We conduct experiments on a dataset we collected and made publicly available (see Section 5). The experiments will show that using a narrative to guide the generation/selection of script is a much more appropriate approach than using it as part of the general context.

Our work has three main contributions:

(1) To our best knowledge, this is the first investigation on movie script generation with a narrative. This task could be further extended to a more general text generation scenario when suitable data are available.

(2) We construct the first large-scale data collection GraphMovie to support research on narrative-guided movie script generation, which is made publicly accessible.

(3) We propose a new model in which a narrative plays a specific role in guiding script generation. This will be shown to be more appropriate than a general context-based approach.

2 Related Work

2.1 Narrative Understanding

It has been more than thirty years since researchers proposed “narrative comprehension” as an important ability of artificial intelligence Rapaport et al. (1989). The ultimate goal is the development of a computational theory to model how humans understand narrative texts. Early explorations used symbolic methods to represent the narrative Turner (1994); Bringsjord and Ferrucci (1999) or rule-based approaches to generate the narrative Riedl and Young (2010)

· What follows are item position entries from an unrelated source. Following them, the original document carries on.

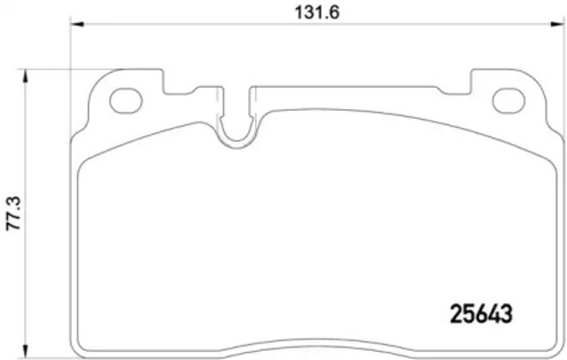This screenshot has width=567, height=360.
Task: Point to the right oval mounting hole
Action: click(x=509, y=100)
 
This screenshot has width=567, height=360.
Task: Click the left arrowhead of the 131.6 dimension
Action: click(x=75, y=26)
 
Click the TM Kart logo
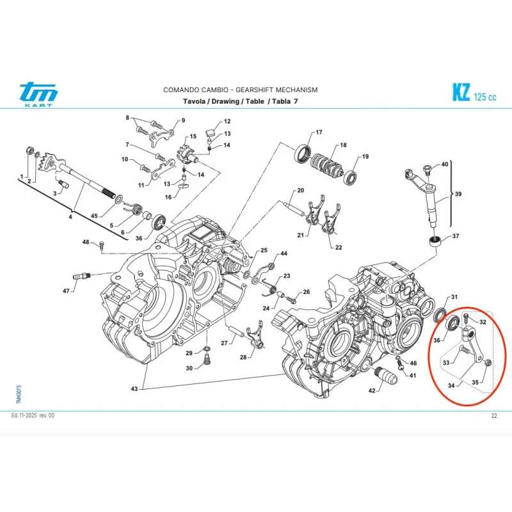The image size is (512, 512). click(38, 95)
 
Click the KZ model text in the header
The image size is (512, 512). click(460, 93)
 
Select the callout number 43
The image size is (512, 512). click(133, 389)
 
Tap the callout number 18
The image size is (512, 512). click(343, 145)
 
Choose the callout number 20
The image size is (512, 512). click(300, 191)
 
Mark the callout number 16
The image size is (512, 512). click(169, 197)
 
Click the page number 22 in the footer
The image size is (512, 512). click(494, 416)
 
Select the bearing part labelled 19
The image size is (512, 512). click(351, 177)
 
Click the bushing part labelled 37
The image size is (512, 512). click(435, 243)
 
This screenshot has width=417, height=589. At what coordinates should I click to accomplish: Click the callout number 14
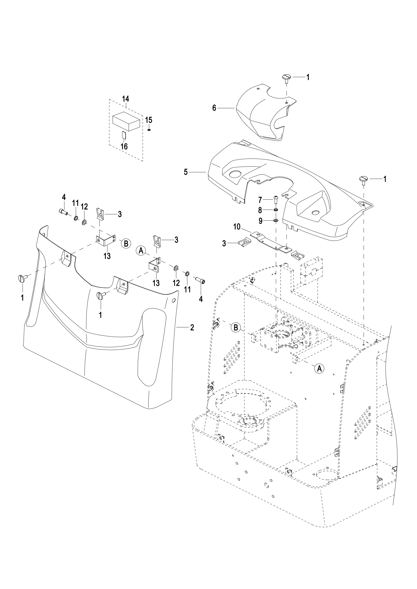coord(126,99)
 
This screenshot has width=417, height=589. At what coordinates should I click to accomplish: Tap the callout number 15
coord(149,120)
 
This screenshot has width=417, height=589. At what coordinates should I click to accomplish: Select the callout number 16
coord(124,147)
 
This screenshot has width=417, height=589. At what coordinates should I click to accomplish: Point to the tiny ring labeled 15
coord(149,130)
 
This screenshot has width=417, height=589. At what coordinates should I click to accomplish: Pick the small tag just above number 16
coord(124,135)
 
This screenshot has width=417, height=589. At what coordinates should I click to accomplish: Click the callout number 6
coord(214,108)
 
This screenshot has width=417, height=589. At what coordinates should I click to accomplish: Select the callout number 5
coord(186,172)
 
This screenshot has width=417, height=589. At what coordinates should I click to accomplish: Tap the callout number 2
coord(192,328)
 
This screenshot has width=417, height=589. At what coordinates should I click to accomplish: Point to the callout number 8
coord(260,210)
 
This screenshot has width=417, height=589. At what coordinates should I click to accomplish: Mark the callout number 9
coord(260,221)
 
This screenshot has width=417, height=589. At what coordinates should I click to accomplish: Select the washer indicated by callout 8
coord(276,210)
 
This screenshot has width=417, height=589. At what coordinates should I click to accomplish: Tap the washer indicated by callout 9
coord(276,220)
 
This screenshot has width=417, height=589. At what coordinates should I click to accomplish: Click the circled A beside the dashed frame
coord(319,368)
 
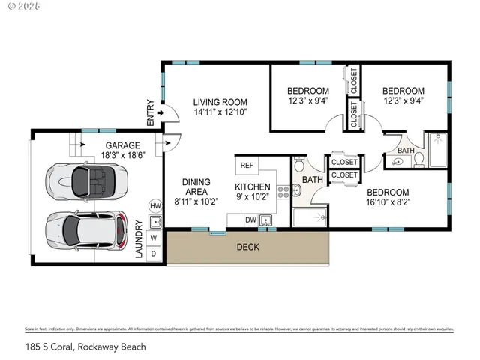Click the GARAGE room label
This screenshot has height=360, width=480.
[x=122, y=146]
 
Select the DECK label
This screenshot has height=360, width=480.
[x=248, y=247]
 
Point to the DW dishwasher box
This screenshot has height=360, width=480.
[x=249, y=220]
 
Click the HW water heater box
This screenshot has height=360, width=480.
[x=155, y=206]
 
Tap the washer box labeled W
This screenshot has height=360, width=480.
[x=155, y=237]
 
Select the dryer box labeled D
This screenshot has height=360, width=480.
[x=155, y=254]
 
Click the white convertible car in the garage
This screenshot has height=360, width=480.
[x=83, y=182]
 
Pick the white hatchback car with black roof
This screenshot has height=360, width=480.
[x=83, y=230]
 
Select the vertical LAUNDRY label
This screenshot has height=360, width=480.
[x=140, y=238]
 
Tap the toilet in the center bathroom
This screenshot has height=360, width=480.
[x=298, y=166]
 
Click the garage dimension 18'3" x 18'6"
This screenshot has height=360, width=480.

. Recently, deep neural networks have been used to tackle the problem 

Bamman et al. (2019), and related problems such as generating coherent and cohesive text Cho et al. (2019) and identifying relations in generated stories Roemmele (2019) have also been addressed. However, these studies only focused on how to understand a narrative itself (e.g., how to extract information from a narrative). They did not investigate how to utilize the narrative in an application task such as dialogue generation.

2.2 Dialogue Systems

Existing methods of open-domain dialogue can be categorized into two groups: retrieval-based and generation-based. Recent work on response generation is mainly based on sequence-to-sequence structure with attention mechanism Shang et al. (2015); Vinyals and Le (2015), with multiple extensions Li et al. (2016); Xing et al. (2017); Zhou et al. (2018a, 2020); Zhu et al. (2020). Retrieval-based methods try to find the most reasonable response from a large repository of conversational data, instead of generating a new one Wu et al. (2017); Zhou et al. (2018b); Zhang et al. (2018). In general, the utterances in the previous turns are taken together as the context for selecting the next response. Retrieval-based methods are widely used in real conversation products due to their more fluent and diverse responses and better efficiency. In this paper, we focus on extending retrieval-based methods by using a narrative as a plan for a session. This is a new problem that has not been studied before.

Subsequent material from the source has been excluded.